» What is asked:
A) According to the environmental careers text, what share of professionals work for employers with 1000+ people?
B) Using the environmental careers text, decide whether each statement agrees with it, and give yes or no with the deciding words: (i) Public sector hours are usually 9am to 5pm on weekdays. (ii) Only graduates with an environmental degree can enter this career. (iii) Freelance work is possible in environmental consultancy.
C) Carry the environmental careers text forward from its last sentence.

» Text shown:

==*==

The IEMA reports that its members, based in business and industry, earn significantly more than their colleagues in other parts of the economy.
Income data from the IEMA Practitioner's Survey 2016. Figures are intended as a guide only.
Working hours vary according to the industry. The public sector typically has working hours of 9am to 5pm, Monday to Friday. Flexitime and other benefits, including a final salary pension scheme, health insurance and an option to work from home, are sometimes available. In the private sectors, hours are more likely to vary, with some weekend work.
Part-time work or career breaks may be possible in some organisations.
What to expect
- The proportion of time spent in an office, or on site, varies according to the employer, the exact role and any particular requirements of specific projects.
- Self-employment and freelance work are possible in environmental consultancy.
- Work opportunities exist throughout the UK and some organisations offer the opportunity to travel and work overseas.
- Figures from the IEMA show that over 50% of professionals work in organisations employing 1000+ people.
Although this career is open to all graduates, it may help if you have a degree or HND in one of the following subjects:
- earth sciences
- environmental engineering
- environmental health
- environmental sciences or management
- engineering with a sustainability focus.
A relevant degree, or postgraduate qualification, provides the necessary skills for employment in this field. However, a business qualification or experience in the area of business activity carried out by a company may be considered as important as knowledge of environmental aspects.

==*==

» Material:
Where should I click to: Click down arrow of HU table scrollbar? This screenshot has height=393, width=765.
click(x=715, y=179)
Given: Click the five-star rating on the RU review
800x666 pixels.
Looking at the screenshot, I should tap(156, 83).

==*==

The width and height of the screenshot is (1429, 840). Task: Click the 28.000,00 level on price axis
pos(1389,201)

==*==

» Answers for this exercise:
A) Over 50%.

B)
(i) Yes: "The public sector typically has working hours of 9am to 5pm, Monday to Friday."
(ii) No: "Although this career is open to all graduates"
(iii) Yes: "Self-employment and freelance work are possible in environmental consultancy."

C)
If you wish to undertake postgraduate study and specialise in a specific area be sure to research your area of interest to ensure there are sufficient employment opportunities.
Once employed, postgraduate diplomas offer the chance to develop particular interests. For students, the equivalent length of practical experience is viewed on a comparable level.
According to data from the IEMA, approximately half of environmental and sustainability professionals have a Masters degree or higher. Membership of a relevant professional body is desirable by employers.
Search for postgraduate courses in environmental management.
You will need to:
- understand and utilise systems to carry out problem solving
- show initiative, to recognise emerging problems and pro-actively develop solutions using methods such as systems thinking
- negotiate and organise
- stimulate and manage change
- demonstrate strong leadership and influence
- display a high level of computer literacy
- show commercial awareness and an understanding of business
- be self-motivated and able to motivate staff at all levels
- communicate effectively, both orally and in writing
- manage projects as well as produce and deliver presentations
- establish effective networks within the company and with external organisations.
Most employers look for candidates with work experience, even at junior levels, so relevant work experience, gained through vacation or sandwich placements, is advantageous. Experience gained through voluntary work can also be very helpful.
Becoming a student member of relevant societies, institutes or charities will not only increase knowledge of the sector and show commitment to potential employers; it will also provide essential opportunities to network and make useful contacts. It is also important to keep track of developments and changes in the sector.
Upgrading to professional membership levels will add industry-recognised qualifications to your CV, increasing your employability.
Around half of environmental and sustainability professionals work in business and industry; with many of these working in small environment/sustainability teams or as individual professionals. Manufacturing, engineering and construction/civil engineering are the most common professions.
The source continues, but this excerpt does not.